__LIST OF TASKS__
a: In the review, which actor plays Cardinal Wolsey?
b: Reproduce the portion of the review starting at "From the opening" and ending at "Gardiner, Wolsey's Secretary.".

|Ben Miles as Thomas Cromwell and Lydia Leonard as Anne Boleyn|
When I first heard that Ben Miles was to play Thomas Cromwell in the RSC adaptations of Hilary Mantel's Wolf Hall and Bring up the Bodies, my instinctive reaction was "but he's much too good-looking."
I was wrong, of course. Miles has reached that point in his acting career where a piece of imaginative casting like this gives him the chance to throw off the shackles of early romantic lead swoonworthiness and show us what he's really made of. And on the days when both plays are done he has most of six hours to do it in.
From the opening lines of Mike Poulton's brilliant adaptation of Hilary Mantel's two Man Booker prize-winning novels, you know you are a safe pair of hands. After a wordless prologue of Tudor dance when we first glimpse Henry Vlll, Katherine of Aragon and Anne Boleyn, the scene switches to Cardinal Wolsey's house, where a very wet Cromwell enters.
"Cromwell. Late," says Stephen Gardiner, Wolsey's Secretary.
"Yes - Isn't it?" answers Cromwell, pleasantly putting his rival firmly in his place.
You sense from the beginning that this is not a man to tangle with. And then you are with Cromwell and his master, the Cardinal, and their dialogue sweeps you into the life of this busy, loyal, calculating and intelligent man. You don't need the actual beginning of the book where the young boy Thomas is brutally beaten by his father; there are enough allusions to convey that.
Although Ben Miles really is outstanding as Cromwell, the whole ensemble is strong, with not a false note. Cardinal Wolsey is Paul Jesson, a towering presence even after death, the father figure that earns Cromwell's undying devotion and informs so many of his later actions and loyalties.
Henry Vlll is Nathaniel Parker, again not an obvious choice for the role, but this in an interpretation, not an impression and his growing menace, self-deception and unpredictability are well conveyed.

__DATASET EXCERPT__

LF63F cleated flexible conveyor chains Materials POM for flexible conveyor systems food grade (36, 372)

__SOLUTIONS FOR EACH TASK__
a: Paul Jesson

b:
From the opening lines of Mike Poulton's brilliant adaptation of Hilary Mantel's two Man Booker prize-winning novels, you know you are a safe pair of hands. After a wordless prologue of Tudor dance when we first glimpse Henry Vlll, Katherine of Aragon and Anne Boleyn, the scene switches to Cardinal Wolsey's house, where a very wet Cromwell enters.
"Cromwell. Late," says Stephen Gardiner, Wolsey's Secretary.